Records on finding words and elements
________________________________________

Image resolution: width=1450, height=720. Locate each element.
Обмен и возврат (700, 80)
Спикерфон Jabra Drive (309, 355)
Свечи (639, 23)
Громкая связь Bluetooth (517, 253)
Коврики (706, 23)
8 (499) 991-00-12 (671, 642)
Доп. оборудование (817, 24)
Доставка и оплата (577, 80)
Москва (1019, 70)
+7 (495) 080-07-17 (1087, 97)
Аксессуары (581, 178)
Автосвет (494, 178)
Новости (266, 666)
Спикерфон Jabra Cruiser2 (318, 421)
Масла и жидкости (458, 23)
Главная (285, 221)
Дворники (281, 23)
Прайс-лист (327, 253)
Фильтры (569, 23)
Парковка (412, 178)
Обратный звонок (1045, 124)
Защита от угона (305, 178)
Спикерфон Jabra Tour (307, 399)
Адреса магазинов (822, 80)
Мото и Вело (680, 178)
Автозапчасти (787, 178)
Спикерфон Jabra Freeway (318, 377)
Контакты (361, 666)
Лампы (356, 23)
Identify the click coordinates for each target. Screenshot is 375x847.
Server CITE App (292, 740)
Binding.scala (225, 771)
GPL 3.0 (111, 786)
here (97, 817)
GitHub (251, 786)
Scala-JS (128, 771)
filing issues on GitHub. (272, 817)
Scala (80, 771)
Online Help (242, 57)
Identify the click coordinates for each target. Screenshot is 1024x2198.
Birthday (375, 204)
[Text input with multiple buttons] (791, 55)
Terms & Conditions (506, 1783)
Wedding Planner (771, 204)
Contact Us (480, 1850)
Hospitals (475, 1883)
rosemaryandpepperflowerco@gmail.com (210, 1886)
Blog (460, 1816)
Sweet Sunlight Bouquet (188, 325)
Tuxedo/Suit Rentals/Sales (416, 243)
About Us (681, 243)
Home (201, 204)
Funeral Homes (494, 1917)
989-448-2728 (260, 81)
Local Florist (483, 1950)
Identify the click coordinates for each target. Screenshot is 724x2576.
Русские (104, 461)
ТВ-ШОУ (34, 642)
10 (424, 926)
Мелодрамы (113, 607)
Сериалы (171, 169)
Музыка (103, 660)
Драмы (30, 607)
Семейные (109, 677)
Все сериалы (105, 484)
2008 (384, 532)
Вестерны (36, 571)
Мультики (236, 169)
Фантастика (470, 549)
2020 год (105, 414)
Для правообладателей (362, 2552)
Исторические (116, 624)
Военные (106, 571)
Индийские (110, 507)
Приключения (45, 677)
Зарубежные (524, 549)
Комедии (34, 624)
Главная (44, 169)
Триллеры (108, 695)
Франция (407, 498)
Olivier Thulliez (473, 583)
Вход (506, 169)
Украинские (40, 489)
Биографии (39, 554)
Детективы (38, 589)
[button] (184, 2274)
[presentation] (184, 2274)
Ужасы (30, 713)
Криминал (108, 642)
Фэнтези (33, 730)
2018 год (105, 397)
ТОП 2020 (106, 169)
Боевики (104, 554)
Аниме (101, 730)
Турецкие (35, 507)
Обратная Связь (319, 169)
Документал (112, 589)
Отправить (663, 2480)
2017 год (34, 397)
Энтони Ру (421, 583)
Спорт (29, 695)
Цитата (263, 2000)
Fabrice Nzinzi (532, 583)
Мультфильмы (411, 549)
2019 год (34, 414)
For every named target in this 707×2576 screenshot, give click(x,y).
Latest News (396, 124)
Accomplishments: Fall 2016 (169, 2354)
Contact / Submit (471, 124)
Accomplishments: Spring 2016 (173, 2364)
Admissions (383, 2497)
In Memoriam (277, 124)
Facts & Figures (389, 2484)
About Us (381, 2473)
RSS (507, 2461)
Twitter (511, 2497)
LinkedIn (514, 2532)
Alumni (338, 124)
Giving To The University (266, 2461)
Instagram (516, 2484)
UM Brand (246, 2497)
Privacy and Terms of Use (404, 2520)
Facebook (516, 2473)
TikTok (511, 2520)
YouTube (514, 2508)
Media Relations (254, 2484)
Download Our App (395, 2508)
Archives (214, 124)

________________________________________

### TASK OBJECTIVE
Scale the coordinates in the answers by 1.4, rounding each to a whole number with halves rounded up. Rewrite every line, requests included, starting with the line that contains "Прайс-лист (327, 253)" and going on through the line that contains "2019 год (34, 414)", and give only those lines.

### COMPLETE ANSWER
Прайс-лист (458, 354)
Фильтры (797, 32)
Парковка (577, 249)
Обратный звонок (1463, 174)
Защита от угона (427, 249)
Спикерфон Jabra Tour (430, 559)
Адреса магазинов (1151, 112)
Мото и Вело (952, 249)
Автозапчасти (1102, 249)
Спикерфон Jabra Freeway (445, 528)
Контакты (505, 932)
Лампы (498, 32)
Identify the click coordinates for each target. Screenshot is 375x847.
Server CITE App (409, 1036)
Binding.scala (315, 1079)
GPL 3.0 (155, 1100)
here (136, 1144)
GitHub (351, 1100)
Scala-JS (179, 1079)
filing issues on GitHub. (381, 1144)
Scala (112, 1079)
Online Help (339, 80)
Identify the click coordinates for each target. Screenshot is 1024x2198.
Birthday (525, 286)
[Text input with multiple buttons] (1107, 77)
Terms & Conditions (708, 2496)
Wedding Planner (1079, 286)
Contact Us (672, 2590)
Hospitals (665, 2636)
rosemaryandpepperflowerco@gmail.com (294, 2640)
Blog (644, 2542)
Sweet Sunlight Bouquet (263, 455)
Tuxedo/Suit Rentals/Sales (582, 340)
About Us (953, 340)
Home (281, 286)
Funeral Homes (692, 2684)
989-448-2728 (364, 113)
Local Florist (676, 2730)
Identify the click coordinates for each target. Screenshot is 724x2576.
Русские (146, 645)
ТВ-ШОУ (48, 899)
10 (594, 1296)
Мелодрамы (158, 850)
Сериалы (239, 237)
Музыка (144, 924)
Драмы (42, 850)
Семейные (153, 948)
Все сериалы (147, 678)
2008 (538, 745)
Вестерны (50, 799)
Мультики (330, 237)
Фантастика (658, 769)
2020 год (147, 580)
Для правообладателей (507, 3573)
Исторические (162, 874)
Военные (148, 799)
Индийские (154, 710)
Приключения (63, 948)
Зарубежные (734, 769)
Комедии (48, 874)
Главная (62, 237)
Триллеры (151, 973)
Франция (570, 697)
Olivier Thulliez (662, 816)
Вход (708, 237)
Украинские (56, 685)
Биографии (55, 776)
Детективы (53, 825)
[button] (258, 3184)
[presentation] (258, 3184)
Ужасы (42, 998)
Криминал (151, 899)
Фэнтези (46, 1022)
2018 год (147, 556)
ТОП 2020 (148, 237)
Боевики (146, 776)
Аниме (141, 1022)
Турецкие (49, 710)
Обратная Связь (447, 237)
Документал (157, 825)
Отправить (928, 3472)
2017 год (48, 556)
Энтони Ру (589, 816)
Спорт (41, 973)
Цитата (368, 2800)
Fabrice Nzinzi (745, 816)
Мультфильмы (575, 769)
2019 год (48, 580)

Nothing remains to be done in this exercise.